_SOURCE INFORMATION:_
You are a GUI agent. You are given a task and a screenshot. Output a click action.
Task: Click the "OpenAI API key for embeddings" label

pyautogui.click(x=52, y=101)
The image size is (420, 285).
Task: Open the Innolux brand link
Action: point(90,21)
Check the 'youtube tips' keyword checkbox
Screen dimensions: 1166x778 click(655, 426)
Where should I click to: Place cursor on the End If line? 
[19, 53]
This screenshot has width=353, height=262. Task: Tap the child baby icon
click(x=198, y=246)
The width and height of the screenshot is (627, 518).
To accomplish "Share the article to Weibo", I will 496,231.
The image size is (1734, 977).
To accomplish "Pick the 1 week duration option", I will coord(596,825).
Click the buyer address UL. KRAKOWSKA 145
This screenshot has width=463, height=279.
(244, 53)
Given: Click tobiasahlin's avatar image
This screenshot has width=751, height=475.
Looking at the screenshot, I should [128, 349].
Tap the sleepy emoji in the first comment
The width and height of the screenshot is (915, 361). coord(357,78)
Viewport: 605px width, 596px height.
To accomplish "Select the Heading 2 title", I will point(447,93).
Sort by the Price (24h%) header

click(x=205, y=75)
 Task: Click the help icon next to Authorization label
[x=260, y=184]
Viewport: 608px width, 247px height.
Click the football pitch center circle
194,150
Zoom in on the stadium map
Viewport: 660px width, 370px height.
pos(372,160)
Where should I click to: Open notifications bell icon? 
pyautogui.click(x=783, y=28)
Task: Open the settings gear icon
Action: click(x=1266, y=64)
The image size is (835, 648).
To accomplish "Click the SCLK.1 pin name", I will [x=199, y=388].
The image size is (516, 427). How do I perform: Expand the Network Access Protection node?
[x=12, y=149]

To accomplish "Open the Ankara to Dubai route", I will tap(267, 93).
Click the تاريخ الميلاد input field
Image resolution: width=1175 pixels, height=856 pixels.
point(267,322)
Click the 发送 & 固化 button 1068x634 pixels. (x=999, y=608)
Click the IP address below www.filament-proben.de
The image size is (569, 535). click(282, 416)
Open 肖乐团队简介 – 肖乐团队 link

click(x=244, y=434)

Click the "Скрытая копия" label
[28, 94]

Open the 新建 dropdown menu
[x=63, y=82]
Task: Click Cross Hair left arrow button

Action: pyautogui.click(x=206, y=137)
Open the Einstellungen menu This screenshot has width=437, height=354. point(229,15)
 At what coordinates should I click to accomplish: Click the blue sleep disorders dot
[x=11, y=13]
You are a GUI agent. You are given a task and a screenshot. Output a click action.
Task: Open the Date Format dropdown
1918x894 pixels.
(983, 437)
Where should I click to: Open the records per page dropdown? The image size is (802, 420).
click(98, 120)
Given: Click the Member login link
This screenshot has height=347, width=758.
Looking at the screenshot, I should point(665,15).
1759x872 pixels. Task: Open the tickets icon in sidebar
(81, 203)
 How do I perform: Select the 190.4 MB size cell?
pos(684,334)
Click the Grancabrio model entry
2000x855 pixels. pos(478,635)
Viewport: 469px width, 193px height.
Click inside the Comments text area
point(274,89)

_TASK DETAILS:_
Once you have read the records, repeat them all exactly.

_RESULT:_
You are a GUI agent. You are given a task and a screenshot. Output a click action.
Task: Click the "OpenAI API key for embeddings" label

pyautogui.click(x=52, y=101)
The image size is (420, 285).
Task: Open the Innolux brand link
Action: point(90,21)
Check the 'youtube tips' keyword checkbox
Screen dimensions: 1166x778 click(655, 426)
Where should I click to: Place cursor on the End If line? 
[19, 53]
This screenshot has width=353, height=262. Task: Tap the child baby icon
click(x=198, y=246)
The width and height of the screenshot is (627, 518).
To accomplish "Share the article to Weibo", I will 496,231.
The image size is (1734, 977).
To accomplish "Pick the 1 week duration option", I will coord(596,825).
Click the buyer address UL. KRAKOWSKA 145
This screenshot has width=463, height=279.
(244, 53)
Given: Click tobiasahlin's avatar image
This screenshot has width=751, height=475.
Looking at the screenshot, I should [128, 349].
Tap the sleepy emoji in the first comment
The width and height of the screenshot is (915, 361). coord(357,78)
Viewport: 605px width, 596px height.
To accomplish "Select the Heading 2 title", I will point(447,93).
Sort by the Price (24h%) header

click(x=205, y=75)
 Task: Click the help icon next to Authorization label
[x=260, y=184]
Viewport: 608px width, 247px height.
Click the football pitch center circle
194,150
Zoom in on the stadium map
Viewport: 660px width, 370px height.
pos(372,160)
Where should I click to: Open notifications bell icon? 
pyautogui.click(x=783, y=28)
Task: Open the settings gear icon
Action: click(x=1266, y=64)
The image size is (835, 648).
To accomplish "Click the SCLK.1 pin name", I will [x=199, y=388].
The image size is (516, 427). How do I perform: Expand the Network Access Protection node?
[x=12, y=149]

To accomplish "Open the Ankara to Dubai route", I will tap(267, 93).
Click the تاريخ الميلاد input field
Image resolution: width=1175 pixels, height=856 pixels.
point(267,322)
Click the 发送 & 固化 button 1068x634 pixels. (x=999, y=608)
Click the IP address below www.filament-proben.de
The image size is (569, 535). click(282, 416)
Open 肖乐团队简介 – 肖乐团队 link

click(x=244, y=434)

Click the "Скрытая копия" label
[28, 94]

Open the 新建 dropdown menu
[x=63, y=82]
Task: Click Cross Hair left arrow button

Action: pyautogui.click(x=206, y=137)
Open the Einstellungen menu This screenshot has width=437, height=354. point(229,15)
 At what coordinates should I click to accomplish: Click the blue sleep disorders dot
[x=11, y=13]
You are a GUI agent. You are given a task and a screenshot. Output a click action.
Task: Open the Date Format dropdown
1918x894 pixels.
(983, 437)
Where should I click to: Open the records per page dropdown? The image size is (802, 420).
click(98, 120)
Given: Click the Member login link
This screenshot has height=347, width=758.
Looking at the screenshot, I should point(665,15).
1759x872 pixels. Task: Open the tickets icon in sidebar
(81, 203)
 How do I perform: Select the 190.4 MB size cell?
pos(684,334)
Click the Grancabrio model entry
2000x855 pixels. pos(478,635)
Viewport: 469px width, 193px height.
Click inside the Comments text area
point(274,89)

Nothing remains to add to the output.